TASK DETAILS: Beginning with the line that contains "This screenshot has width=608, height=364." and ending with the last line of the records, write out each line exactly and omit the pictures.

Stored records:
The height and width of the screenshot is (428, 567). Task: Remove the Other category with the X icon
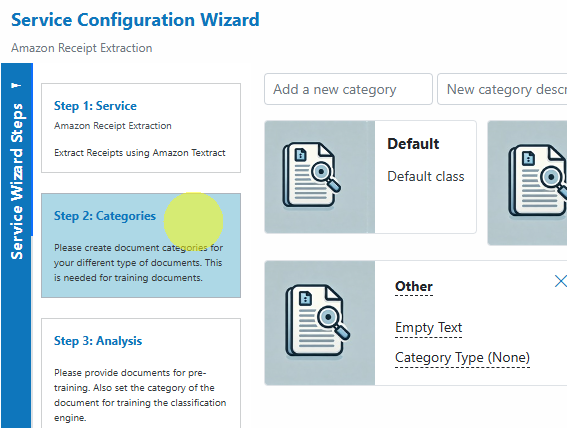pos(561,281)
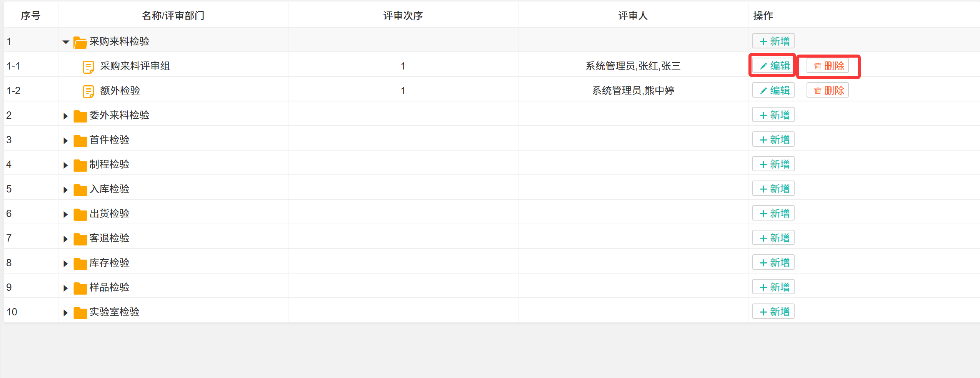Screen dimensions: 980x378
Task: Click the folder icon for 实验室检验
Action: click(x=80, y=312)
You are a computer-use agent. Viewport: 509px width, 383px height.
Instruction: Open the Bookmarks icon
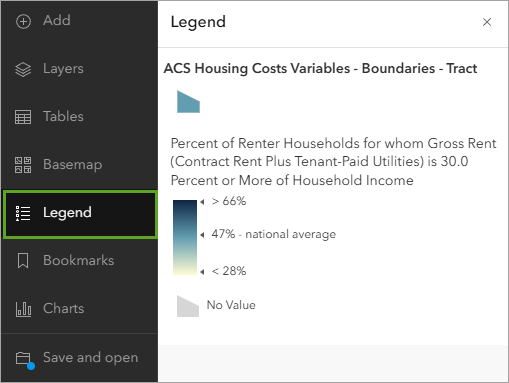click(x=23, y=261)
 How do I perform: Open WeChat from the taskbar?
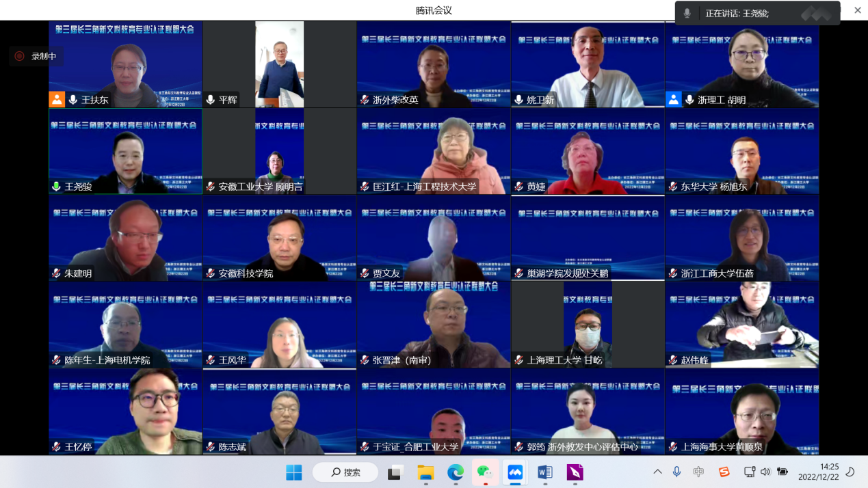click(484, 472)
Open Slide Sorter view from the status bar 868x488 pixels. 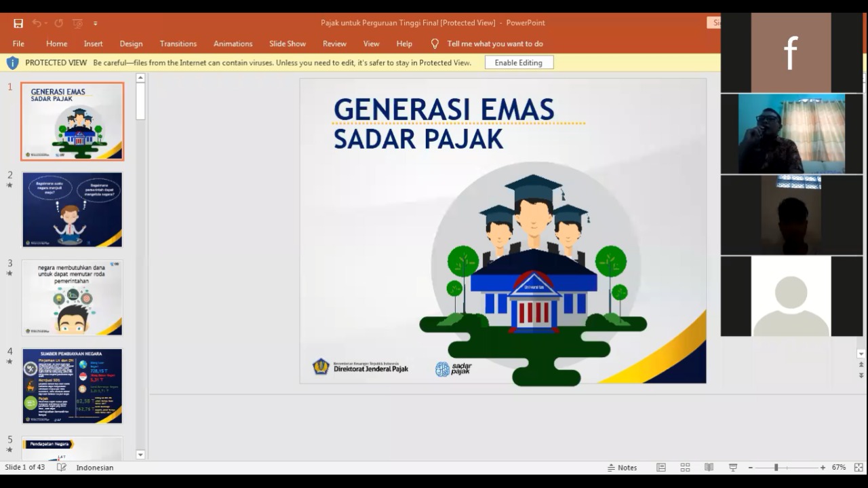click(685, 468)

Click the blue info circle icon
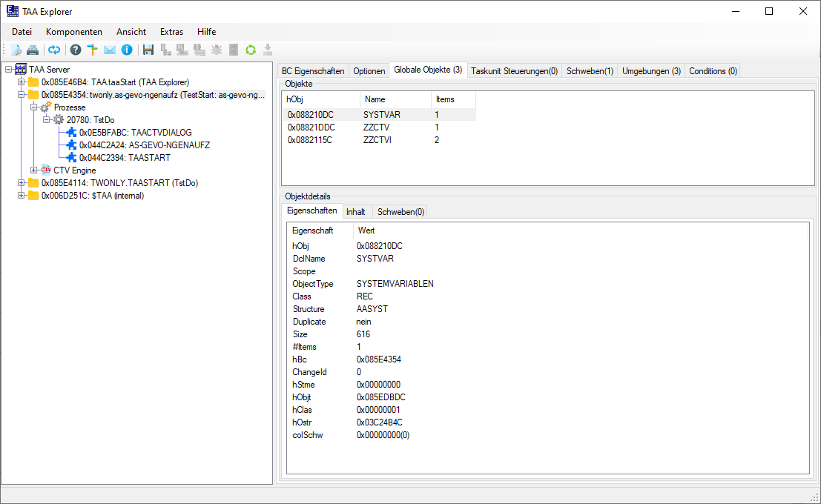[x=127, y=50]
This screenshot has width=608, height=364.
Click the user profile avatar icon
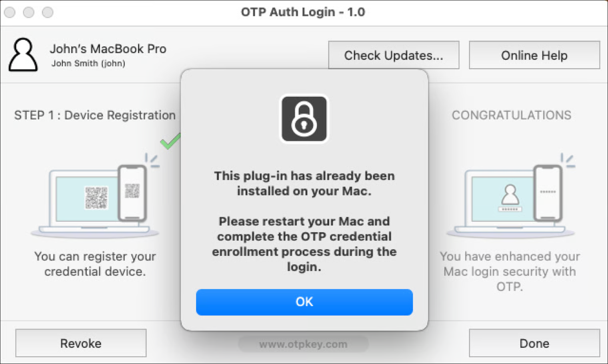(23, 55)
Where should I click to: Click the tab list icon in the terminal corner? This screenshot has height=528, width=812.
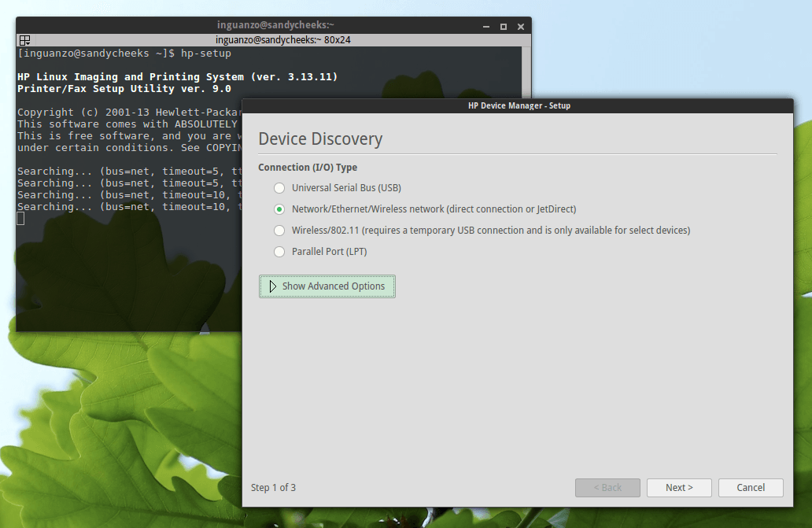pos(24,39)
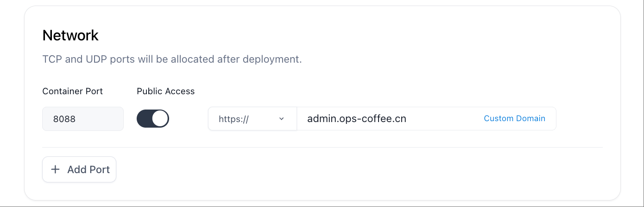Click the chevron arrow beside https://
Screen dimensions: 644x207
click(281, 119)
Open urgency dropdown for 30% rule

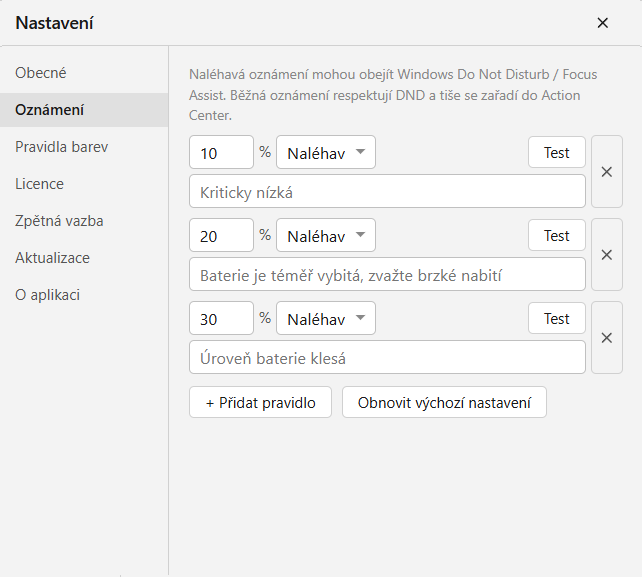tap(326, 318)
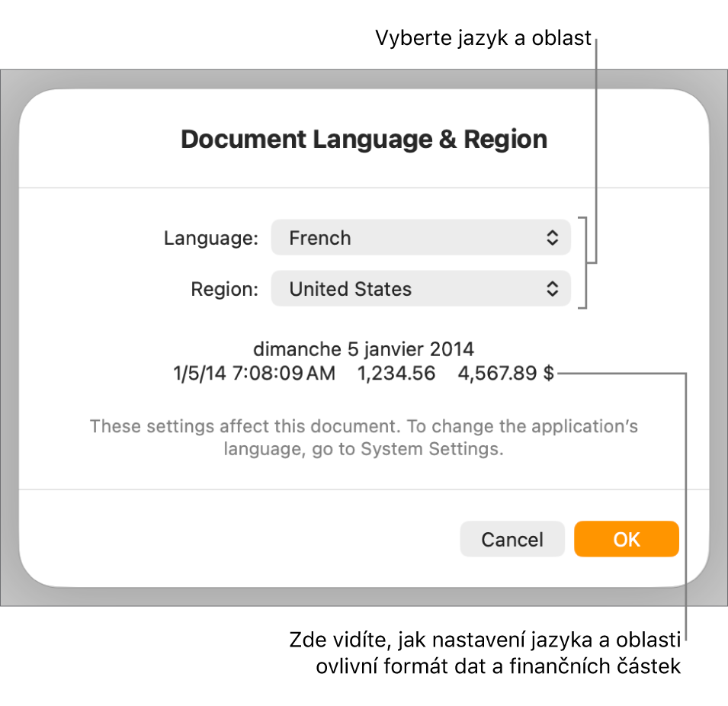Click the sample time 1/5/14 7:08:09 AM
Image resolution: width=728 pixels, height=706 pixels.
pyautogui.click(x=254, y=374)
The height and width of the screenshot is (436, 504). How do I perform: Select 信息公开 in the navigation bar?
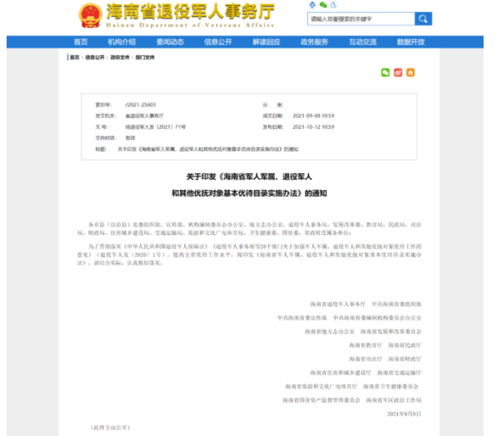click(x=218, y=42)
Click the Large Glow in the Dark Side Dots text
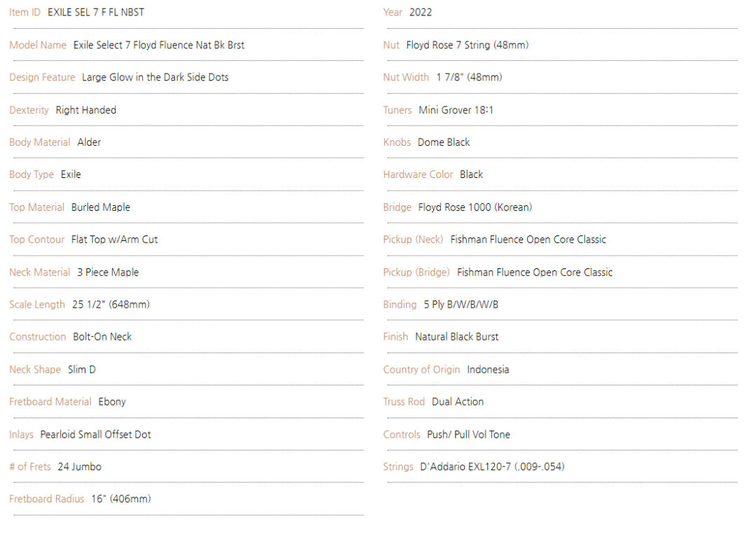Screen dimensions: 756x536 pos(155,77)
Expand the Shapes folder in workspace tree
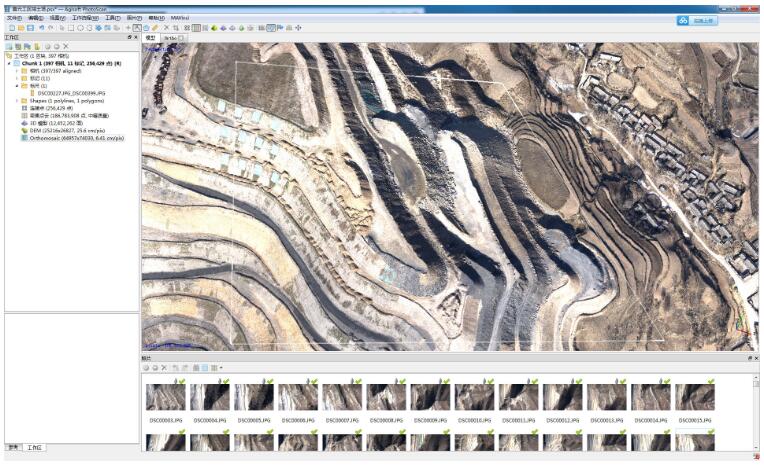 point(17,101)
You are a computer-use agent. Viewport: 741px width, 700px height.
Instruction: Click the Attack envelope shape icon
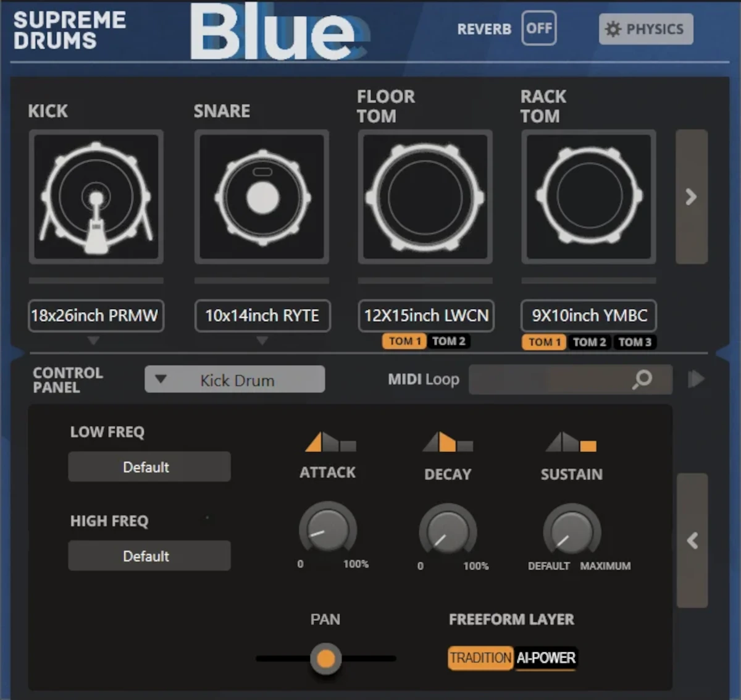point(330,442)
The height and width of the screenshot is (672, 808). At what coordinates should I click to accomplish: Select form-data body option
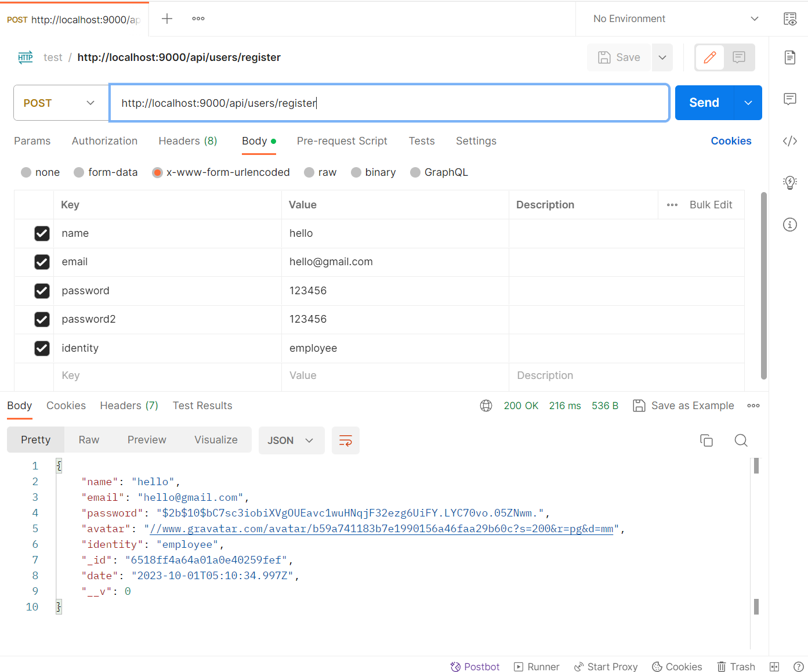79,172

OUTPUT OF THE TASK:
This screenshot has width=608, height=364.
Click the user profile avatar icon
(23, 55)
Where should I click to: Click the tab list icon in the terminal corner? This screenshot has height=528, width=812.
pos(24,39)
Click the chevron arrow beside https://
Screen dimensions: 644x207
click(281, 119)
Open urgency dropdown for 30% rule

tap(326, 318)
Click the sample time 1/5/14 7:08:09 AM
Image resolution: width=728 pixels, height=706 pixels.
pyautogui.click(x=254, y=374)
The height and width of the screenshot is (436, 504). How do I perform: Select 信息公开 in the navigation bar?
click(x=218, y=42)
Click the Large Glow in the Dark Side Dots text
Screen dimensions: 756x536 pos(155,77)
Expand the Shapes folder in workspace tree
 point(17,101)
You are a computer-use agent. Viewport: 741px width, 700px height.
Instruction: Click the Attack envelope shape icon
point(330,442)
The height and width of the screenshot is (672, 808). At what coordinates should I click to accomplish: Select form-data body option
79,172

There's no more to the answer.